* [PROVIDED RECORDS]:
****************************************

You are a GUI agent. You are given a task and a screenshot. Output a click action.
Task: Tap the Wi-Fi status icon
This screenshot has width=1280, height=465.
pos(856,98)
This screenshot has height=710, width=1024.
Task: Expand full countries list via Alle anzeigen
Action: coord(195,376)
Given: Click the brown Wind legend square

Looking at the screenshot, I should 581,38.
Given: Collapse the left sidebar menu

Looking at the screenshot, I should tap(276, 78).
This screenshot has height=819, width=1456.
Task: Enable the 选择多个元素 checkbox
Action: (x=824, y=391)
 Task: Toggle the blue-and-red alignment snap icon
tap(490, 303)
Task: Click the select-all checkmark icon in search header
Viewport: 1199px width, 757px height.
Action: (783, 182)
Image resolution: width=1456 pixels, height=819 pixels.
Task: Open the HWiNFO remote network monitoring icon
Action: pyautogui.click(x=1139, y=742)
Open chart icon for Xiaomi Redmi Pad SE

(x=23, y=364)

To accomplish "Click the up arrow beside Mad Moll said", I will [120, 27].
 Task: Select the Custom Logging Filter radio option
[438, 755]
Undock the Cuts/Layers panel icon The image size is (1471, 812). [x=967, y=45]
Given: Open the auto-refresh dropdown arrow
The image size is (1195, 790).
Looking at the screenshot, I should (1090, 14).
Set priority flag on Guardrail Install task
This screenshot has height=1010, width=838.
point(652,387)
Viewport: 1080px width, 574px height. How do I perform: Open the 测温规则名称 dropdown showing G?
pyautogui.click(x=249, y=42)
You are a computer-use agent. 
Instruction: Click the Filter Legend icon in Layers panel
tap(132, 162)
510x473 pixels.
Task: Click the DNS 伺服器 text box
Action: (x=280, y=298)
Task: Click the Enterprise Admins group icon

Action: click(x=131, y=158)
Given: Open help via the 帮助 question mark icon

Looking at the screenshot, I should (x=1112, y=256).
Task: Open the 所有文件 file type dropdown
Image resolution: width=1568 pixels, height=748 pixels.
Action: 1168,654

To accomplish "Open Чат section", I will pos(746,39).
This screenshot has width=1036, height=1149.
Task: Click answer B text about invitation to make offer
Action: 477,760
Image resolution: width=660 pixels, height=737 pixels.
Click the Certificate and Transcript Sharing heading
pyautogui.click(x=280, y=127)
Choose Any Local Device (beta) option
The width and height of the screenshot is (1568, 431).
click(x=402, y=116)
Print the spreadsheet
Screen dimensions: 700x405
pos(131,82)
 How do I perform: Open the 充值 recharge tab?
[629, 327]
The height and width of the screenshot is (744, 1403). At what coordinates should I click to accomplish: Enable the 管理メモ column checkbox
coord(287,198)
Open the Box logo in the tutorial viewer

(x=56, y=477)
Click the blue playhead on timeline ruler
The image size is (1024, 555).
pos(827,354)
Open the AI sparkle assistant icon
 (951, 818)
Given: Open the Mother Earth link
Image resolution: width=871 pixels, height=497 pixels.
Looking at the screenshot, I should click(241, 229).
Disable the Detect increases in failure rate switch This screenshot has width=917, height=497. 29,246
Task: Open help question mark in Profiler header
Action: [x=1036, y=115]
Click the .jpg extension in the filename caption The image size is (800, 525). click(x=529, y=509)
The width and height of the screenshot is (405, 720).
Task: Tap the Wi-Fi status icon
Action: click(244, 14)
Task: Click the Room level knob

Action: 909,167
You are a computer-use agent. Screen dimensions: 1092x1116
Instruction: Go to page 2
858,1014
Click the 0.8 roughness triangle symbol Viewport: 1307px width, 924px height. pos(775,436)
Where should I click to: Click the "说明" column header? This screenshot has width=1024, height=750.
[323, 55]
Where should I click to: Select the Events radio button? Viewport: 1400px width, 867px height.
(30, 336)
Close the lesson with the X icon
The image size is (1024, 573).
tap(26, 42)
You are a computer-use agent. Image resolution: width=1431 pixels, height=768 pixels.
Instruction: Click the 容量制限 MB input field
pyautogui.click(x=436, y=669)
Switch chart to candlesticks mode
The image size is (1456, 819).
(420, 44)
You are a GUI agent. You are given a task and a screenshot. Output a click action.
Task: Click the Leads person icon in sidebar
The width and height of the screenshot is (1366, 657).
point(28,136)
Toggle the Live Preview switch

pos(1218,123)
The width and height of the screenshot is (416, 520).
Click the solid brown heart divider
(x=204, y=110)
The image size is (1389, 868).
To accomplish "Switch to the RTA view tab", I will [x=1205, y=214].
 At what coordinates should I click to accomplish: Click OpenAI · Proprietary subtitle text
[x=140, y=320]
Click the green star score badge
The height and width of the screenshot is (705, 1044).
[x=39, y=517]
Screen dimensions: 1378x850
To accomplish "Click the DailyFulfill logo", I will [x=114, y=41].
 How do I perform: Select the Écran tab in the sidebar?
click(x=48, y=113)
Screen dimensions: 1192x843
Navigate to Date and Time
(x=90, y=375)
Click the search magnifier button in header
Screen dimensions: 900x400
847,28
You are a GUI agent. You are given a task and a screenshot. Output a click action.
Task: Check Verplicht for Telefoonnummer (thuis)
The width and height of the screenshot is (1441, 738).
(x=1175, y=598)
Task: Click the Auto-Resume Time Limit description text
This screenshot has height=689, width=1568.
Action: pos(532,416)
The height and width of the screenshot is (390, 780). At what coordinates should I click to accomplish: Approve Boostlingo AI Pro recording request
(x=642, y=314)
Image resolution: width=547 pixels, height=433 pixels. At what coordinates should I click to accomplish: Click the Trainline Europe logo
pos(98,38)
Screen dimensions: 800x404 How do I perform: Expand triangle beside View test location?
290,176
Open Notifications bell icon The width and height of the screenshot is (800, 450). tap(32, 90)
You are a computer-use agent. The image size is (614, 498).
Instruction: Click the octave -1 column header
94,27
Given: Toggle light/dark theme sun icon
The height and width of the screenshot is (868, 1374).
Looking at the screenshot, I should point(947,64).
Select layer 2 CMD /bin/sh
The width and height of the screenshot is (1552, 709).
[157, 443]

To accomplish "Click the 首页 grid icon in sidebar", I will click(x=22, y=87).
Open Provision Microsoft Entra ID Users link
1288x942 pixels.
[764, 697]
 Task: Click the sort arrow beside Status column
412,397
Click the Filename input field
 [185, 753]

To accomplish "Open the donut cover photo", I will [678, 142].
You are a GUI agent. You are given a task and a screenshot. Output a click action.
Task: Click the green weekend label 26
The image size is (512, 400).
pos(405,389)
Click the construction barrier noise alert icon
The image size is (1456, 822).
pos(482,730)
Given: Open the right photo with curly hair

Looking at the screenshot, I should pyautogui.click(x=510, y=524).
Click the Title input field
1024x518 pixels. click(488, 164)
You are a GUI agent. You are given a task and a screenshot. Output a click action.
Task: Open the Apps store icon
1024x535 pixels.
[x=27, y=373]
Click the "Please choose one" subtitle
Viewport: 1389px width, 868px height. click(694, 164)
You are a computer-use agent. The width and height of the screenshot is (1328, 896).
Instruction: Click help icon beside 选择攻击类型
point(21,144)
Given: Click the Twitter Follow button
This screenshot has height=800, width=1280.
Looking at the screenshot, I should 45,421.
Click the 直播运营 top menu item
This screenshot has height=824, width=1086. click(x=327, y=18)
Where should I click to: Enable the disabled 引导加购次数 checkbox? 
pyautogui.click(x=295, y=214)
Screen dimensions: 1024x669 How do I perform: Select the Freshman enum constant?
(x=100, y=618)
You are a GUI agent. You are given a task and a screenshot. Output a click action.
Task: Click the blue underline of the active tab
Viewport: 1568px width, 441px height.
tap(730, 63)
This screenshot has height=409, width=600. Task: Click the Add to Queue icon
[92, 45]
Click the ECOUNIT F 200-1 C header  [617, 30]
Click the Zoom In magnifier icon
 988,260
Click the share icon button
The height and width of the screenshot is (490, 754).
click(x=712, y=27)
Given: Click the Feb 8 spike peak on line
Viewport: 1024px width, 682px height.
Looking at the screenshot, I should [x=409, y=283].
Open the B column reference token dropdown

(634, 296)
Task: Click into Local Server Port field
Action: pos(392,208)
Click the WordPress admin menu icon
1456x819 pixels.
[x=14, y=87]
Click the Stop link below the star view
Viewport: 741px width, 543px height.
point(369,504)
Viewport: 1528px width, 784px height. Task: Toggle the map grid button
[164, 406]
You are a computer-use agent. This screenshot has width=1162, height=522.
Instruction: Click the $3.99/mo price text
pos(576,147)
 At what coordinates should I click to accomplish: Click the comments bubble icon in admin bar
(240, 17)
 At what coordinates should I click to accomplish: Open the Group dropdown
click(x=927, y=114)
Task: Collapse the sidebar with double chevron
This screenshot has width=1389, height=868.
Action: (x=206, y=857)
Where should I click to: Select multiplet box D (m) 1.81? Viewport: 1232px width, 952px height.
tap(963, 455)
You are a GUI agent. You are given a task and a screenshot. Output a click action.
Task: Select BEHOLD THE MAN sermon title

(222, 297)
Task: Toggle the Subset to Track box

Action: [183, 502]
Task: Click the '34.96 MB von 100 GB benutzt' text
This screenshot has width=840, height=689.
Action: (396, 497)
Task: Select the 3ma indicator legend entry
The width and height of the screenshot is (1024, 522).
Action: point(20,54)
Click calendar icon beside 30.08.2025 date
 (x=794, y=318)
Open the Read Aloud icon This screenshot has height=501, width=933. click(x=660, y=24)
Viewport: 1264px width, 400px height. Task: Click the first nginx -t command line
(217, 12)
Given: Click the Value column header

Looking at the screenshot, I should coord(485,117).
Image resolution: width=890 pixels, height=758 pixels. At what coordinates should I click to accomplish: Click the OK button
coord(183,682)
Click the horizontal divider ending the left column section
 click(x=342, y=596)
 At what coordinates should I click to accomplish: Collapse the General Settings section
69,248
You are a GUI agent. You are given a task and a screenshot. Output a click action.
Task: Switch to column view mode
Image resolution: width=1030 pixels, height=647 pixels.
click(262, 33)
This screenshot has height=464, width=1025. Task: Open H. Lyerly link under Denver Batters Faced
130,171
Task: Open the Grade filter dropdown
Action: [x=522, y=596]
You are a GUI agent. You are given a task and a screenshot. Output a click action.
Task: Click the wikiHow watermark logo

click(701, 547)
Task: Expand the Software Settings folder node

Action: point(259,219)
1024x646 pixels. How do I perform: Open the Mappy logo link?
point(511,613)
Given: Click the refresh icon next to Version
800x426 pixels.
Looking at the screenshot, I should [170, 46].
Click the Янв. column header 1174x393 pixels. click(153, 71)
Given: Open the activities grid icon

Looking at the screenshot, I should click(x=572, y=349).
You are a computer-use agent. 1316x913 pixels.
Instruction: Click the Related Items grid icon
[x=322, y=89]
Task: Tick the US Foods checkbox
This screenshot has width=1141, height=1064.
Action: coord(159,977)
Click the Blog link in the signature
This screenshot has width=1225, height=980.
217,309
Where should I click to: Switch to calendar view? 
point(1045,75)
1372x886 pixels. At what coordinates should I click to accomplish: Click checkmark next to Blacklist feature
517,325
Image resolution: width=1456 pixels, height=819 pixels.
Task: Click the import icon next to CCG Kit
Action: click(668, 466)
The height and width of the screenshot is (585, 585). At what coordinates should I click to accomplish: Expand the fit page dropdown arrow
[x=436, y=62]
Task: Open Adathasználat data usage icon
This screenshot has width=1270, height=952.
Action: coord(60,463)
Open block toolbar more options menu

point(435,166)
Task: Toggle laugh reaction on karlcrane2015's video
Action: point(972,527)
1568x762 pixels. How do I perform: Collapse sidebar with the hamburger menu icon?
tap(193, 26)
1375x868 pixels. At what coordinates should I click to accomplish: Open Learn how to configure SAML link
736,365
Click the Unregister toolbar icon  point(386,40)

****************************************

* [EXERCISE AIM]: Copy out every line of the items from the one containing "Click the horizontal" down to the one containing "point(1045,75)", including both of those lines.

* [TASK OUTPUT]:
Click the horizontal divider ending the left column section
 click(x=342, y=596)
 At what coordinates should I click to accomplish: Collapse the General Settings section
69,248
You are a GUI agent. You are given a task and a screenshot. Output a click action.
Task: Switch to column view mode
Image resolution: width=1030 pixels, height=647 pixels.
click(262, 33)
This screenshot has height=464, width=1025. Task: Open H. Lyerly link under Denver Batters Faced
130,171
Task: Open the Grade filter dropdown
Action: [x=522, y=596]
You are a GUI agent. You are given a task and a screenshot. Output a click action.
Task: Click the wikiHow watermark logo

click(701, 547)
Task: Expand the Software Settings folder node

Action: point(259,219)
1024x646 pixels. How do I perform: Open the Mappy logo link?
point(511,613)
Given: Click the refresh icon next to Version
800x426 pixels.
Looking at the screenshot, I should [170, 46].
Click the Янв. column header 1174x393 pixels. click(153, 71)
Given: Open the activities grid icon

Looking at the screenshot, I should click(x=572, y=349).
You are a computer-use agent. 1316x913 pixels.
Instruction: Click the Related Items grid icon
[x=322, y=89]
Task: Tick the US Foods checkbox
This screenshot has width=1141, height=1064.
Action: coord(159,977)
Click the Blog link in the signature
This screenshot has width=1225, height=980.
217,309
Where should I click to: Switch to calendar view? 
point(1045,75)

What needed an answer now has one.